>> Begin

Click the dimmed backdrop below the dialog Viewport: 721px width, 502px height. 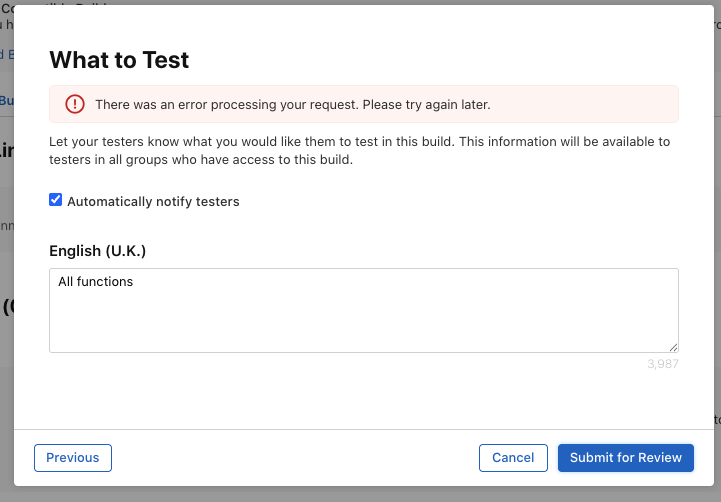[360, 494]
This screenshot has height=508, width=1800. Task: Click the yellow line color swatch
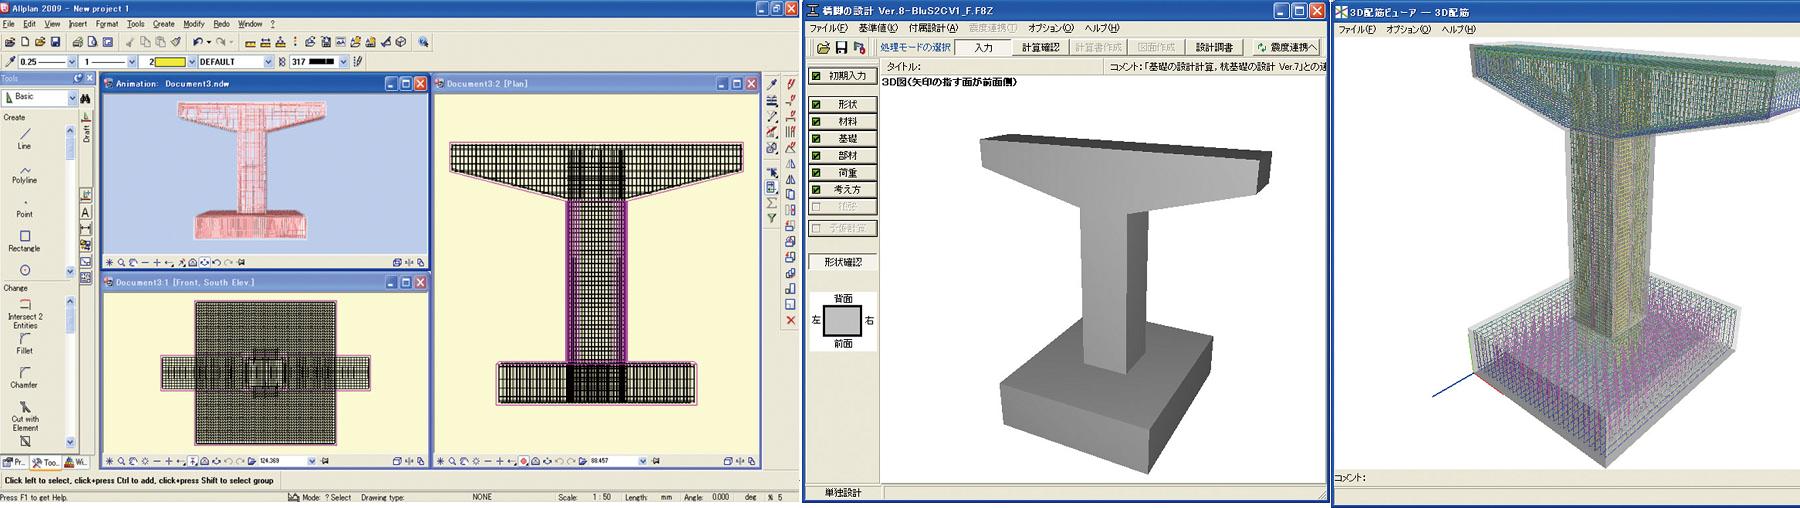171,62
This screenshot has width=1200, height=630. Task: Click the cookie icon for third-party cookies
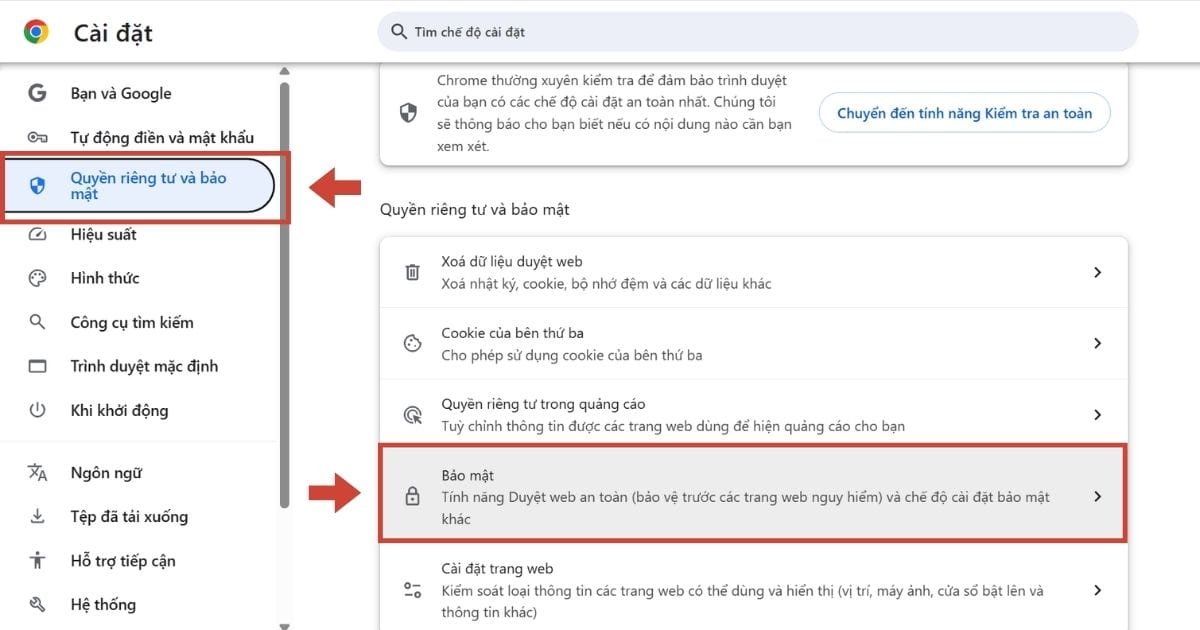click(x=412, y=343)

>> End

Task requirements: Please set out everything from the line containing "This screenshot has width=1200, height=630." down to the end of the rows as a JSON list of strings, one string per line, with blank lines and the pictures left out.

Output below:
[
  "This screenshot has width=1200, height=630. Task: Click the cookie icon for third-party cookies",
  "click(x=412, y=343)"
]